PAGE EXCERPT

%%

Equally, Suárez will continue to find space in channels while using Sturridge as a reference point. With his excellent ball control and menacing dribbling skill, the Liverpool number seven will invariably draw the attention of a number of defenders when receiving the ball, thereby allowing Sturridge to focus on springing the offside trap.

With the remaining forward role filled by a winger like Raheem Sterling or Stewart Downing, Rodgers’ side can vary their attacking approach while maximising the size of the playing area.

Secondarily, accommodating Sturridge will ease the burden on Suárez. For all his brilliance this season, the South American forward has undeniably taken on too much responsibility. Rodgers has repeatedly lamented the fact that his talisman often cuts a defence to ribbons before finding that he has no square option to aid him in finishing off the chance created.

The statistics say it all: while Suárez averages 6.2 shots per game, Steven Gerrard’s 2.6 is the next highest figure. Those to have regularly occupied the wide forward roles, Raheem Sterling, Fabio Borini and Suso, average fewer than two shots per game. Sturridge’s figure will doubtless be far higher.

Some have questioned the wisdom of moving Suárez while he is in such a rich vein of form. While only Robin Van Persie has scored more than his fifteen Premier League goals this season, Rodgers pointed out that Suarez’s performances as a second striker were what convinced Liverpool to sign him in the first place.

“When he played at Ajax he played in behind as a number ten in between the lines and he played as a reverse winger from the left side. He was not quite out wide, he was tucked in. Wherever he plays, he will make the same movements and he will find the space because he is a world-class player.”

While playing in the withdrawn role for the Amsterdam side, Suárez scored 111 goals in 159 games. Furthermore, the Ajax system paired him with arguably the most out-and-out number nine around, Klaas-Jan Huntelaar. In 2007-08, the two players combined to score forty-nine Eredivisie goals. While the standard is not necessarily comparable, it is hard not to conclude that if Suárez can work with a finisher as unashamedly one-dimensional as Huntelaar, he can definitely produce the goods alongside Sturridge.

Given Brendan Rodgers’ expertise on the training ground, it looks a safe bet that he will quickly maximise the players’ understanding of their new roles and how they relate to each other. Sturridge will make his debut in Liverpool’s FA Cup third round tie against Mansfield Town on Sunday. While it would be silly to underestimate the Football League side, particularly as the game will be played at Field Mill, it is perhaps the ideal game in which to introduce the Reds’ new system.

%%

(Dataset entries)
%%

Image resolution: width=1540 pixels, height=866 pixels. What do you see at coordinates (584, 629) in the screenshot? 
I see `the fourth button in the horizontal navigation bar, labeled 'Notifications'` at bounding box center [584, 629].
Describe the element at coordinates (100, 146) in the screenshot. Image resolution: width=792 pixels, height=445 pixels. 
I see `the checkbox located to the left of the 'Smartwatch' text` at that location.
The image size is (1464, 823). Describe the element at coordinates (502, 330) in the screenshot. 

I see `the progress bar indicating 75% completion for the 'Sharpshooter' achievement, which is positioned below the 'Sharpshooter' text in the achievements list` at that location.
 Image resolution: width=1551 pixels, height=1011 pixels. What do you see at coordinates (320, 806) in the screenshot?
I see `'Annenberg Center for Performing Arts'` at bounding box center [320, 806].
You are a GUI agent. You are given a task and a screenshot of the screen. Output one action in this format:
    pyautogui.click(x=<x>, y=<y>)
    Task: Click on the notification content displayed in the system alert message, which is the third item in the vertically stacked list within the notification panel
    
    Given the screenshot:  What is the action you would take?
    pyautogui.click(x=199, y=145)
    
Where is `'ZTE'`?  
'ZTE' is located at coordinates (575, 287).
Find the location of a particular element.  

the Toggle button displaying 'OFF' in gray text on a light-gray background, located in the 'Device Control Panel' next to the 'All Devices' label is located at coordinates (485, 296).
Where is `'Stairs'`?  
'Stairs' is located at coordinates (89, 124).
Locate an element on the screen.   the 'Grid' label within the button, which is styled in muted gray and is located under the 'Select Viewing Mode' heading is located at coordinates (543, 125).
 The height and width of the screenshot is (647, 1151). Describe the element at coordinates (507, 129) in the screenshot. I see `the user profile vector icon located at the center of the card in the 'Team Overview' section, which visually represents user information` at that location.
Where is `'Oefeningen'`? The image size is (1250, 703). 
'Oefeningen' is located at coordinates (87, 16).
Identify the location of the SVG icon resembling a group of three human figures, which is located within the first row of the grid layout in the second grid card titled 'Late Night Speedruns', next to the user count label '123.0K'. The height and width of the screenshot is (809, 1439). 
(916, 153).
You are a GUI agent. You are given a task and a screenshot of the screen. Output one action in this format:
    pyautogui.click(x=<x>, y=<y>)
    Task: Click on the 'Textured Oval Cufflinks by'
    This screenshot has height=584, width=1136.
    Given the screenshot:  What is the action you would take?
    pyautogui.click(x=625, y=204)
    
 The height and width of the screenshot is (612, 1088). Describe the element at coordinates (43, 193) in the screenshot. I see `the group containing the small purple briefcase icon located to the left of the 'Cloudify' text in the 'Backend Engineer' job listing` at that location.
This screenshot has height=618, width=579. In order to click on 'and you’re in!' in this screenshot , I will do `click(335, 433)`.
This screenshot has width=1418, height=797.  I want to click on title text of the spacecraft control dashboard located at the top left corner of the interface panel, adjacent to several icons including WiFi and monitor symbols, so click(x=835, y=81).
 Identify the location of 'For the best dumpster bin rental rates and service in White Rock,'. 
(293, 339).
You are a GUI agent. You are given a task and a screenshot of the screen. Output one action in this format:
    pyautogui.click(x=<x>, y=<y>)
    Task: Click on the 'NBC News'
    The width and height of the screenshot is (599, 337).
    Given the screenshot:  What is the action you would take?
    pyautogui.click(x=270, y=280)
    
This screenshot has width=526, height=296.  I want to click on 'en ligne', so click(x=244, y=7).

%%

INSTRUCTIONS
• A. In the football article, how many goals did Suárez score in how many games while playing the withdrawn role for Ajax?
• B. In the rows, begin at the line that has "is (1250, 703)." and stop after the line that has "(916, 153)."; give only those lines, with "SVG icon" changed to "vector icon".

RESPONSES IN ORDER
• A. He scored 111 goals in 159 games.

• B.
Where is `'Oefeningen'`? The image size is (1250, 703). 
'Oefeningen' is located at coordinates (87, 16).
Identify the location of the vector icon resembling a group of three human figures, which is located within the first row of the grid layout in the second grid card titled 'Late Night Speedruns', next to the user count label '123.0K'. The height and width of the screenshot is (809, 1439). 
(916, 153).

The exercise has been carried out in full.